Extrait à lire:
────────────────────

Il est aisé de comprendre que nous sommes ici face à un jeu vidéo de tir subjectif dont le scénario n’est pas neutre. Il est possible de soumettre l’hypothèse que ce jeu vidéo, classé comme le meilleur jeu de l’année 2007 , a été pensé, et qu’il est d’ailleurs l’une des émanations du soft power américain.

Notons tout d’abord que l’interactivité qu’offre le jeu vidéo, sa réception et sa consommation souvent mondiale, nous permettent de comprendre les raisons qui pousseraient les décideurs politiques américains à faire du jeu vidéo un outil de diffusion privilégié du soft power.

Précisons, à présent, ce qu’il convient d’entendre par soft power. Par définition, notons que c’est une forme de puissance douce qui préfère la manipulation des esprits plutôt que celle des armes (hard power). Cette forme de puissance connaît aujourd’hui son apogée avec l’essor de l’industrie des médias et de la communication. Le concept de soft power est un concept récent : il émerge dans les années 1970 avec Joseph Nye et Robert Keohane, en particulier avec Power and Interdependence en 1977. Toutefois, c’est en 1990, avec l’ouvrage Bound to Lead, que Joseph Nye assoit définitivement son idée. Celle-ci est simple : pour que les États-Unis conservent leur statut d’« hyperpuissance », il faut qu’ils amènent leurs adversaires, ou leurs alliés, à penser de la même façon qu’eux et ce, sans même qu’ils ne s’en rendent compte. Afin de se demander si le jeu vidéo à tir subjectif est devenu l’un des moyens de diffusion de ce soft power, nous utiliserons comme objet d’étude deux jeux vidéo : America’s Army sortie le 4 juillet 2002 par les forces armées des États-Unis, et la série des Call of Duty . Ces-derniers sont développés par les studio Infinity Ward et Treyarch, et édités par Activision. Tous ces acteurs sont privés et de nationalité américaine. Aussi, si soft power il y a, celui-ci est indirect. Notre choix s’est porté sur ces jeux vidéo car ils vantent, peut-être le plus ouvertement, les mérites du militarisme et embrassent manifestement une vision patriotique et positive de l’armée américaine. Aussi, il convient de se demander comment, par quels moyens, et pour quelles fins, le jeu vidéo est-il devenu bien plus qu’un jeu pour s’affirmer être un élément de puissance ?

────────────────────

Travail à faire:
a) D'après l'extrait sur le soft power, en quelle année Joseph Nye publie-t-il l'ouvrage Bound to Lead ?
b) Recopiez, dans l'extrait sur le soft power, le passage qui commence par les mots « Il est aisé » et s'achève sur « du soft power. ».
Les enregistrements proviennent d'une source distincte de l'extrait.

────────────────────

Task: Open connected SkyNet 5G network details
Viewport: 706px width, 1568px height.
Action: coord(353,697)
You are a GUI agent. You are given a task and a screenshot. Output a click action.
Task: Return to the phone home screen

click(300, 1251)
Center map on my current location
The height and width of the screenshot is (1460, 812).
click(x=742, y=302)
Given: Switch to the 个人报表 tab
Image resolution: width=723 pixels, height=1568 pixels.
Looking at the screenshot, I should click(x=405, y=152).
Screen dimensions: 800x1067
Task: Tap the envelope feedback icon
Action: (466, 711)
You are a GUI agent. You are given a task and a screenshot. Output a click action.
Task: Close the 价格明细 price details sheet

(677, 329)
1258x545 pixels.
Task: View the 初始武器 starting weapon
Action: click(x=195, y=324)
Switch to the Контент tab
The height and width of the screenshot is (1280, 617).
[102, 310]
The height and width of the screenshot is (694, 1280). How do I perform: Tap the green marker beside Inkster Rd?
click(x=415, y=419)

────────────────────

Réponses attendues:
a) En 1990.

b)
Il est aisé de comprendre que nous sommes ici face à un jeu vidéo de tir subjectif dont le scénario n’est pas neutre. Il est possible de soumettre l’hypothèse que ce jeu vidéo, classé comme le meilleur jeu de l’année 2007 , a été pensé, et qu’il est d’ailleurs l’une des émanations du soft power américain.

Notons tout d’abord que l’interactivité qu’offre le jeu vidéo, sa réception et sa consommation souvent mondiale, nous permettent de comprendre les raisons qui pousseraient les décideurs politiques américains à faire du jeu vidéo un outil de diffusion privilégié du soft power.